The great heritage of biodiversity represented by the hundreds of cultivars present in Italy, where now only the Aosta Valley is devoid of oil production, can be the starting point for truly understanding the extraordinary food opportunity that extra virgin offers us on a daily basis.

The olives naturally impose their varietal profile, and current extraction techniques are able to facilitate and enhance these expressions.

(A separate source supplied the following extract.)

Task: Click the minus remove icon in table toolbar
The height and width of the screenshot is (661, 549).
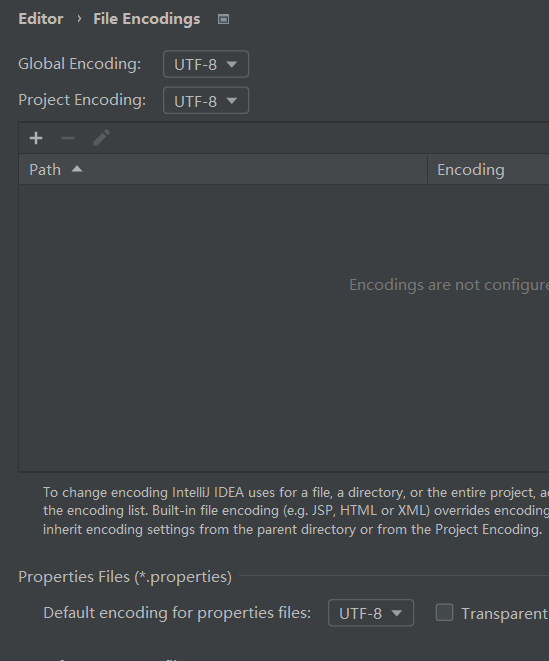Action: coord(68,138)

They then provide us with oils that are more distinct in sweet or fruity tone, spicy or floral, bitter or herbaceous.

Therefore, all that remains is to combine one’s personal preferences or gastronomic needs with the many types present to find the right combinations and the best taste satisfaction.

Extra virgin is a millennial food that today is able to express itself at unthinkable levels of excellence, giving each of our moments at the table a new emotion and an unparalleled nutritional contribution.
Subject to everyone’s own taste choices, let us try to mark some general steps in the use of this generous vegetable fat.

On the table, the first affirmation of extra virgin is to use it ‘raw,’ that is, as a direct dressing for vegetable foods, raw or cooked meats, raw or cooked fish, first courses, risottos and soups, cured meats sometimes, as well as some fresh cheeses. Here, the character of the oil we will have chosen is released overbearingly and punctually; the direct contact places it as a primary element in the balance of the dish.

In cooking, another highly valuable function of extra virgin olive oil is applied, namely being, the best cooking fat existing in nature (let us always remember that all we are doing is extracting it from the fruit). Its presence acts as a fluidizer, harmonizing the flavors and transmitting heat more evenly in the dish; not to mention the necessary assonance that each oil just so happens to have with the dishes of its territory.

Preparing a basic sauté to a meat sauce or braising meats are essential preliminary steps and can already positively affect the success of the recipe, if we use an appropriate extra virgin.

However, the cooking technique that is most closely related to oil is undoubtedly that of frying and Italian culinary tradition teaches that you can really fry anything and with various methodologies.

The charm of these dishes is the union between pleasantness and flavor, between natural digestibility and ease of use, but it still takes a pinch of passion and excellent raw materials to make them properly.

Concluding our reflections, we can say that there is no occasion where there is no room for an excellent extra virgin, where our imagination and gastronomic sensibility cannot apply it and draw from it an element of aromatic enrichment of absolute value.

What we should really convince ourselves of once and for all, is that its presence is so important to our diet that it deserves more attention and a conscious economic effort.

Investing a few euros more, compared to the demeaning proposals of discount stores, choosing two-three types of different personalities and origins and using them wisely on the table, will allow us to be able to combine the character of the oil with that of the dish and that’s it; every moment will have its right extra virgin!